### WHAT YOU WILL DO
The answer is every record that follows, printed exactly.

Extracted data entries

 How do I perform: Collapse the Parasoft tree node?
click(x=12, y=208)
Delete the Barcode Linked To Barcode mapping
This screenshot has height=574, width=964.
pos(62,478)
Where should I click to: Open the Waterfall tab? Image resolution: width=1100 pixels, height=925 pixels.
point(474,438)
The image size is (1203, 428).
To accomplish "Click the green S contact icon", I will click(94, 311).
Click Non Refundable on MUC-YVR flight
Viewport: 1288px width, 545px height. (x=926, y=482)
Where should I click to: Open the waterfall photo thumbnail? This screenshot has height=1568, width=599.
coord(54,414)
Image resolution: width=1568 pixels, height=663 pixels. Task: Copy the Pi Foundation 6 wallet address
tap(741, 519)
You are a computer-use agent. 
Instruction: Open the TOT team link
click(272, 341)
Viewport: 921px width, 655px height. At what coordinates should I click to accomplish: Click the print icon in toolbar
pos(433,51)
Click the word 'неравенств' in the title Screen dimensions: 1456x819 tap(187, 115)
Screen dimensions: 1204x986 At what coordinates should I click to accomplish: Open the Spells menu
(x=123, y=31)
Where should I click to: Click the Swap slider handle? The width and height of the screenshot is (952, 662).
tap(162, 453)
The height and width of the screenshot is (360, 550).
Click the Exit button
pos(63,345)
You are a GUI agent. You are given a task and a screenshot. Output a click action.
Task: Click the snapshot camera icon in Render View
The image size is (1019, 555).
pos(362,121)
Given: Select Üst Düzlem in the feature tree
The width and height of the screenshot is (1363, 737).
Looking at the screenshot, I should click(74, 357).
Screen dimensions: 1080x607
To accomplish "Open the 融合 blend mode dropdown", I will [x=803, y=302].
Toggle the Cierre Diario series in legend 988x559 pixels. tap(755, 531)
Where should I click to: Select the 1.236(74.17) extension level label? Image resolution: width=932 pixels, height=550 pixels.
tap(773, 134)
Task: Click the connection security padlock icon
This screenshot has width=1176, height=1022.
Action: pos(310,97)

### SOLUTION TO THE PROBLEM
 How do I perform: Collapse the Parasoft tree node?
click(x=12, y=208)
Delete the Barcode Linked To Barcode mapping
This screenshot has height=574, width=964.
pos(62,478)
Where should I click to: Open the Waterfall tab? Image resolution: width=1100 pixels, height=925 pixels.
point(474,438)
The image size is (1203, 428).
To accomplish "Click the green S contact icon", I will click(94, 311).
Click Non Refundable on MUC-YVR flight
Viewport: 1288px width, 545px height. (x=926, y=482)
Where should I click to: Open the waterfall photo thumbnail? This screenshot has height=1568, width=599.
coord(54,414)
Image resolution: width=1568 pixels, height=663 pixels. Task: Copy the Pi Foundation 6 wallet address
tap(741, 519)
You are a computer-use agent. 
Instruction: Open the TOT team link
click(272, 341)
Viewport: 921px width, 655px height. At what coordinates should I click to accomplish: Click the print icon in toolbar
pos(433,51)
Click the word 'неравенств' in the title Screen dimensions: 1456x819 tap(187, 115)
Screen dimensions: 1204x986 At what coordinates should I click to accomplish: Open the Spells menu
(x=123, y=31)
Where should I click to: Click the Swap slider handle? The width and height of the screenshot is (952, 662).
tap(162, 453)
The height and width of the screenshot is (360, 550).
Click the Exit button
pos(63,345)
You are a GUI agent. You are given a task and a screenshot. Output a click action.
Task: Click the snapshot camera icon in Render View
The image size is (1019, 555).
pos(362,121)
Given: Select Üst Düzlem in the feature tree
The width and height of the screenshot is (1363, 737).
Looking at the screenshot, I should click(74, 357).
Screen dimensions: 1080x607
To accomplish "Open the 融合 blend mode dropdown", I will [x=803, y=302].
Toggle the Cierre Diario series in legend 988x559 pixels. tap(755, 531)
Where should I click to: Select the 1.236(74.17) extension level label? Image resolution: width=932 pixels, height=550 pixels.
tap(773, 134)
Task: Click the connection security padlock icon
This screenshot has width=1176, height=1022.
Action: pos(310,97)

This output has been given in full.